TASK REQUIREMENTS: Each entry in the block below needs to be copied out exactly.
Top of DATA SHOWN
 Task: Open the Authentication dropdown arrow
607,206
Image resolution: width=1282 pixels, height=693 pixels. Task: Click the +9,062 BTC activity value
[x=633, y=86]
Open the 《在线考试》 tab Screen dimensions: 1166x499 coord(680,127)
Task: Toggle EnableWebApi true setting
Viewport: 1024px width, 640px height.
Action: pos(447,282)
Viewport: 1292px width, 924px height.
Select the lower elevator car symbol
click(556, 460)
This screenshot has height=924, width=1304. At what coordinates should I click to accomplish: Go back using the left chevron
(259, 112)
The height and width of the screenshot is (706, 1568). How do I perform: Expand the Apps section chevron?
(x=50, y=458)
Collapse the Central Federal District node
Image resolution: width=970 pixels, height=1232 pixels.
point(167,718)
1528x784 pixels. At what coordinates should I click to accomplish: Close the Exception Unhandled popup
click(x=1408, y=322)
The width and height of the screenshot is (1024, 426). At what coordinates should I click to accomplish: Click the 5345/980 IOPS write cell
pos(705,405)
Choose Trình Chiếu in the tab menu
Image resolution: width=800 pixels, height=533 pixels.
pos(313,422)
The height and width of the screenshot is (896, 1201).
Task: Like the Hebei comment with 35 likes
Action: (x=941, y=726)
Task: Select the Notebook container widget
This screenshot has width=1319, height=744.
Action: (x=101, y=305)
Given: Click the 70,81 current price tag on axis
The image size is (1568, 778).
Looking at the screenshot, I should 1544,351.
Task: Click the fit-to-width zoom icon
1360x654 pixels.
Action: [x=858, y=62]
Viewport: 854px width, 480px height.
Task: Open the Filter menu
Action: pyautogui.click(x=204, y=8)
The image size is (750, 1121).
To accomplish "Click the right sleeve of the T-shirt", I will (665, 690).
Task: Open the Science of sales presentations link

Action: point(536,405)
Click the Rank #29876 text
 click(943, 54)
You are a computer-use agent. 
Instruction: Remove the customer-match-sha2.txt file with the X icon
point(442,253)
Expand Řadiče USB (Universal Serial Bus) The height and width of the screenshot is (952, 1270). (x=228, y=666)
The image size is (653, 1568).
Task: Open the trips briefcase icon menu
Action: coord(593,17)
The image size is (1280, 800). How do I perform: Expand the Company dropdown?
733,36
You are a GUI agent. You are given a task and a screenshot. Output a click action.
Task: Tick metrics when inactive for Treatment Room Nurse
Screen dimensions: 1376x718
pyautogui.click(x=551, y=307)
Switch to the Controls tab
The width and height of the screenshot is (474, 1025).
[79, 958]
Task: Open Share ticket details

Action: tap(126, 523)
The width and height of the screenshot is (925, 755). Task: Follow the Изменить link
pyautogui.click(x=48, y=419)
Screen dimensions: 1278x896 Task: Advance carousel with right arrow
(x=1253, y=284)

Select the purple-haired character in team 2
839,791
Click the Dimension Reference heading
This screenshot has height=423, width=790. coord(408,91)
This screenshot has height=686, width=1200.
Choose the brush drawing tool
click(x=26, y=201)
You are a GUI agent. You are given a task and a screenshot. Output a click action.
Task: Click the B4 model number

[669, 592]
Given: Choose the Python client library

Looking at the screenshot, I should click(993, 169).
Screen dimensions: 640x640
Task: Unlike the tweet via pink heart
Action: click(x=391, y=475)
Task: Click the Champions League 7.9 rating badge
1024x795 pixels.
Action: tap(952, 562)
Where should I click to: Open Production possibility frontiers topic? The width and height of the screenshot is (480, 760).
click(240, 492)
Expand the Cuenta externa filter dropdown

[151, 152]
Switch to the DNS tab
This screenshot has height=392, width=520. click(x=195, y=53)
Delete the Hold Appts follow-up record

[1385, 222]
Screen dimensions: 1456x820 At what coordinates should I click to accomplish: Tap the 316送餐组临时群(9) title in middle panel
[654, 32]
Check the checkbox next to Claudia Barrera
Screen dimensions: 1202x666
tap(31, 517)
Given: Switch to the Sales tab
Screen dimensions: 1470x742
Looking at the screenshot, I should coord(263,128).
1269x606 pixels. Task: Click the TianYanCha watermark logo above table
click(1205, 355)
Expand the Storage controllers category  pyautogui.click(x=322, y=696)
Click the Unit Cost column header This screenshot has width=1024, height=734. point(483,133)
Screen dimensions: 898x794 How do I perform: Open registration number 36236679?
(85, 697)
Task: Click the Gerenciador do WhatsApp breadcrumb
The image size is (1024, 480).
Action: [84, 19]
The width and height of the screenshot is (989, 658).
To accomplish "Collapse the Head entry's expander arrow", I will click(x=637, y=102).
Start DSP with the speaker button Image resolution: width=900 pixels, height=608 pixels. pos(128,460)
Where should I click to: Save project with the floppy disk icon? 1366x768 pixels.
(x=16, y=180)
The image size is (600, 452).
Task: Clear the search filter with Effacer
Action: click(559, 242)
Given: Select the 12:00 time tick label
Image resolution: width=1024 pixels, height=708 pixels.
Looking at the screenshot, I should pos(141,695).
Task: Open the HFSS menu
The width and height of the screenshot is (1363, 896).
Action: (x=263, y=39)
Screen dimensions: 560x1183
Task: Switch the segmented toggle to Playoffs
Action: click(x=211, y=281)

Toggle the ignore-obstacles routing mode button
Bottom of DATA SHOWN
ANSWER FOR THE TASK:
 Task: Open the Authentication dropdown arrow
607,206
Image resolution: width=1282 pixels, height=693 pixels. Task: Click the +9,062 BTC activity value
[x=633, y=86]
Open the 《在线考试》 tab Screen dimensions: 1166x499 coord(680,127)
Task: Toggle EnableWebApi true setting
Viewport: 1024px width, 640px height.
Action: pos(447,282)
Viewport: 1292px width, 924px height.
Select the lower elevator car symbol
click(556, 460)
This screenshot has height=924, width=1304. At what coordinates should I click to accomplish: Go back using the left chevron
(259, 112)
The height and width of the screenshot is (706, 1568). How do I perform: Expand the Apps section chevron?
(x=50, y=458)
Collapse the Central Federal District node
Image resolution: width=970 pixels, height=1232 pixels.
point(167,718)
1528x784 pixels. At what coordinates should I click to accomplish: Close the Exception Unhandled popup
click(x=1408, y=322)
The width and height of the screenshot is (1024, 426). At what coordinates should I click to accomplish: Click the 5345/980 IOPS write cell
pos(705,405)
Choose Trình Chiếu in the tab menu
Image resolution: width=800 pixels, height=533 pixels.
pos(313,422)
The height and width of the screenshot is (896, 1201).
Task: Like the Hebei comment with 35 likes
Action: (x=941, y=726)
Task: Select the Notebook container widget
This screenshot has width=1319, height=744.
Action: (x=101, y=305)
Given: Click the 70,81 current price tag on axis
The image size is (1568, 778).
Looking at the screenshot, I should 1544,351.
Task: Click the fit-to-width zoom icon
1360x654 pixels.
Action: [x=858, y=62]
Viewport: 854px width, 480px height.
Task: Open the Filter menu
Action: pyautogui.click(x=204, y=8)
The image size is (750, 1121).
To accomplish "Click the right sleeve of the T-shirt", I will (665, 690).
Task: Open the Science of sales presentations link

Action: point(536,405)
Click the Rank #29876 text
 click(943, 54)
You are a computer-use agent. 
Instruction: Remove the customer-match-sha2.txt file with the X icon
point(442,253)
Expand Řadiče USB (Universal Serial Bus) The height and width of the screenshot is (952, 1270). (x=228, y=666)
The image size is (653, 1568).
Task: Open the trips briefcase icon menu
Action: coord(593,17)
The image size is (1280, 800). How do I perform: Expand the Company dropdown?
733,36
You are a GUI agent. You are given a task and a screenshot. Output a click action.
Task: Tick metrics when inactive for Treatment Room Nurse
Screen dimensions: 1376x718
pyautogui.click(x=551, y=307)
Switch to the Controls tab
The width and height of the screenshot is (474, 1025).
[79, 958]
Task: Open Share ticket details

Action: tap(126, 523)
The width and height of the screenshot is (925, 755). Task: Follow the Изменить link
pyautogui.click(x=48, y=419)
Screen dimensions: 1278x896 Task: Advance carousel with right arrow
(x=1253, y=284)

Select the purple-haired character in team 2
839,791
Click the Dimension Reference heading
This screenshot has height=423, width=790. coord(408,91)
This screenshot has height=686, width=1200.
Choose the brush drawing tool
click(x=26, y=201)
You are a GUI agent. You are given a task and a screenshot. Output a click action.
Task: Click the B4 model number

[669, 592]
Given: Choose the Python client library

Looking at the screenshot, I should click(993, 169).
Screen dimensions: 640x640
Task: Unlike the tweet via pink heart
Action: click(x=391, y=475)
Task: Click the Champions League 7.9 rating badge
1024x795 pixels.
Action: tap(952, 562)
Where should I click to: Open Production possibility frontiers topic? The width and height of the screenshot is (480, 760).
click(240, 492)
Expand the Cuenta externa filter dropdown

[151, 152]
Switch to the DNS tab
This screenshot has height=392, width=520. click(x=195, y=53)
Delete the Hold Appts follow-up record

[1385, 222]
Screen dimensions: 1456x820 At what coordinates should I click to accomplish: Tap the 316送餐组临时群(9) title in middle panel
[654, 32]
Check the checkbox next to Claudia Barrera
Screen dimensions: 1202x666
tap(31, 517)
Given: Switch to the Sales tab
Screen dimensions: 1470x742
Looking at the screenshot, I should coord(263,128).
1269x606 pixels. Task: Click the TianYanCha watermark logo above table
click(1205, 355)
Expand the Storage controllers category  pyautogui.click(x=322, y=696)
Click the Unit Cost column header This screenshot has width=1024, height=734. point(483,133)
Screen dimensions: 898x794 How do I perform: Open registration number 36236679?
(85, 697)
Task: Click the Gerenciador do WhatsApp breadcrumb
The image size is (1024, 480).
Action: [84, 19]
The width and height of the screenshot is (989, 658).
To accomplish "Collapse the Head entry's expander arrow", I will click(x=637, y=102).
Start DSP with the speaker button Image resolution: width=900 pixels, height=608 pixels. pos(128,460)
Where should I click to: Save project with the floppy disk icon? 1366x768 pixels.
(x=16, y=180)
The image size is (600, 452).
Task: Clear the search filter with Effacer
Action: click(559, 242)
Given: Select the 12:00 time tick label
Image resolution: width=1024 pixels, height=708 pixels.
Looking at the screenshot, I should pos(141,695).
Task: Open the HFSS menu
The width and height of the screenshot is (1363, 896).
Action: (x=263, y=39)
Screen dimensions: 560x1183
Task: Switch the segmented toggle to Playoffs
Action: click(x=211, y=281)

Toggle the ignore-obstacles routing mode button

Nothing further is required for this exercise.